TRECHO CITADO:

A mobilidade deve estar no centro do planejamento das cidades sustentáveis

No futuro, trabalho, lazer e moradia devem estar próximos, defende especialista

  • Foto do(a) author(a) Carol Aquino
  • Carol Aquino

Publicado em 4 de setembro de 2017 às 14:30

- Atualizado há um ano

. Crédito: Evandro Veiga/CORREIO

A cidade do futuro tem de ser mais compacta e os bairros precisam concentrar emprego, acesso à saúde e educação próximos às residências, evitando assim q ue os moradores façam grandes deslocamentos. Essa é a sugestão de Clarisse Linke para um porvir mais sustentável.

A diretora executiva do Instituto de Políticas de Transporte e Desenvolvimento, em sua palestra no seminário Cidades, do fórum Agenda Bahia 2017, defendeu que a solução para um trânsito melhor está em repensar os modais de transporte e também os modelos de cidade. 

"A cidade de fato está em poucas localidades. Esse é o cerne do problema da mobilidade", afirmou, referindo-se aos núcleos urbanos onde estão concentradas as oportunidades de educação e de saúde atualmente, bem como os investimentos públicos. 

Segundo Clarisse, o modelo de ocupação espraiada dos centros urbanos da América Latina, que estabelece as noções de centro e periferia, leva as pessoas a fazerem longas viagens. "Temos de questionar a forma como se provê acesso a essa cidade", pontuou. 

Ela também aponta o aumento do tempo diário das viagens e o prejuízo decorrente disso. Em Salvador, em 2004, 10% da população levava mais de uma hora no deslocamento até o trabalho. Em 2014, o  número cresceu para 16% dos soteropolitanos.

“As áreas mais distantes das cidades das regiões metropolitanas são onde a gente tem menos desenvolvimento urbano, consequentemente menos equipamentos, menos oportunidades, fazendo com que as pessoas precisem ir até os centros dos municípios”, cita a especialista. 

Ela lembra que nas linhas de discussões globais sobre mobilidade e planejamento urbano, se aponta a necessidade das cidades do futuro serem inclusivas, com discussões horizontalizadas, menos segregadas e desiguais.

TAREFAS PROPOSTAS:
1. Reproduza o texto sobre mobilidade urbana desde "A diretora executiva" até "os investimentos públicos.", incluindo esse trecho final.
2. De acordo com o texto sobre mobilidade urbana, qual era, em 2014, o percentual de soteropolitanos que levava mais de uma hora no deslocamento até o trabalho?
Os dados apresentados em seguida não têm relação com o texto sobre mobilidade urbana.

DADOS FORNECIDOS:
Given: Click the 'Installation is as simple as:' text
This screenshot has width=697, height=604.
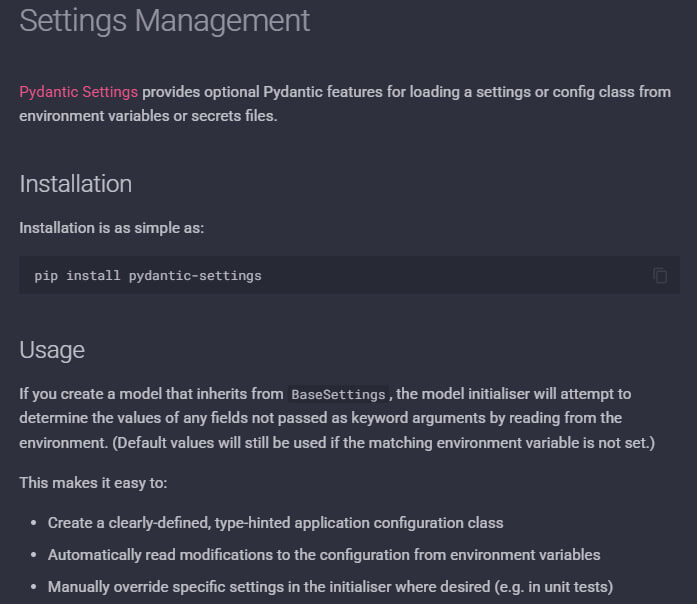Looking at the screenshot, I should (x=112, y=228).
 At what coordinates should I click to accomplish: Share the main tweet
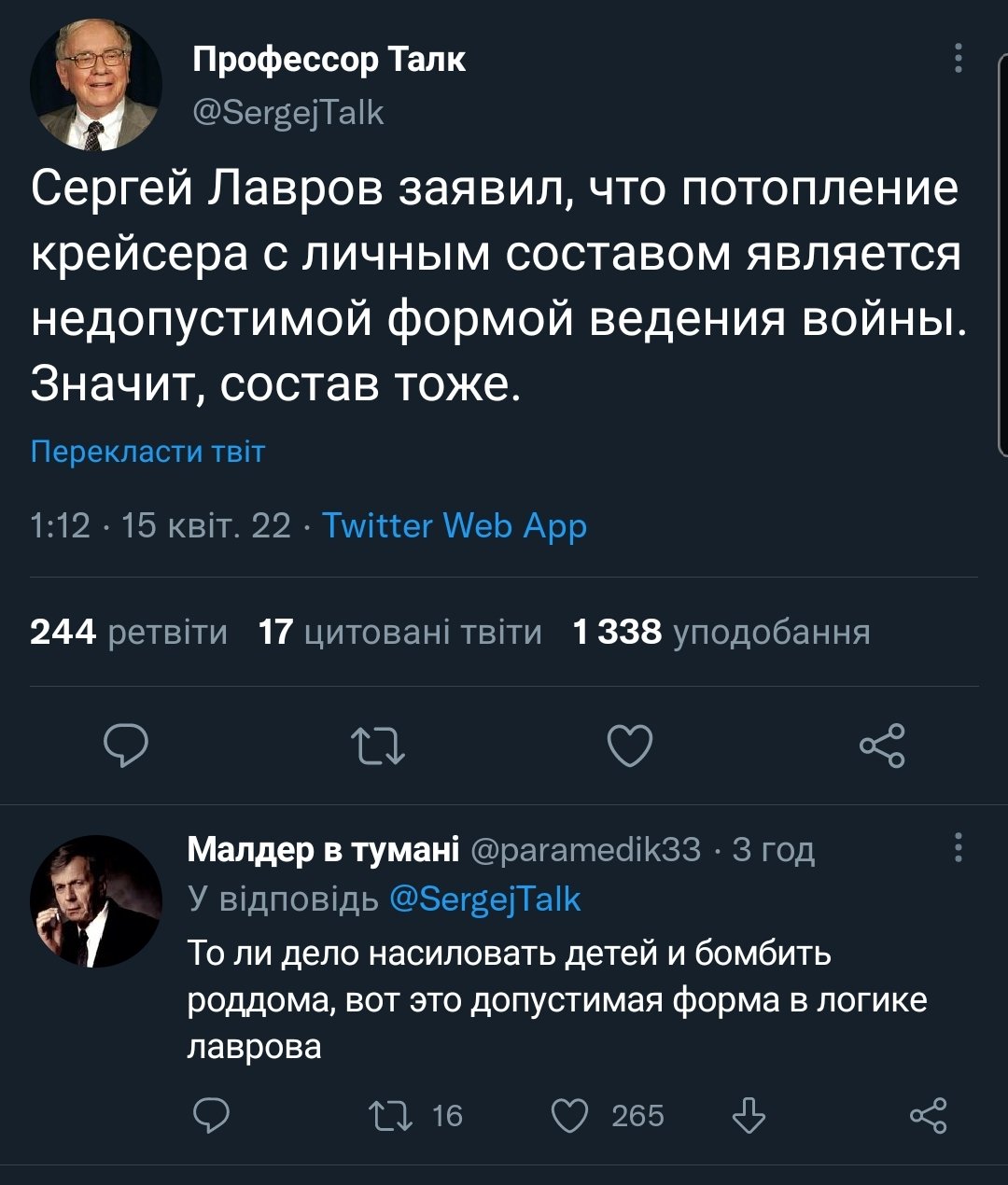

RESPOSTAS POR TAREFA:
1.
A diretora executiva do Instituto de Políticas de Transporte e Desenvolvimento, em sua palestra no seminário Cidades, do fórum Agenda Bahia 2017, defendeu que a solução para um trânsito melhor está em repensar os modais de transporte e também os modelos de cidade. 

"A cidade de fato está em poucas localidades. Esse é o cerne do problema da mobilidade", afirmou, referindo-se aos núcleos urbanos onde estão concentradas as oportunidades de educação e de saúde atualmente, bem como os investimentos públicos.

2. 16% dos soteropolitanos.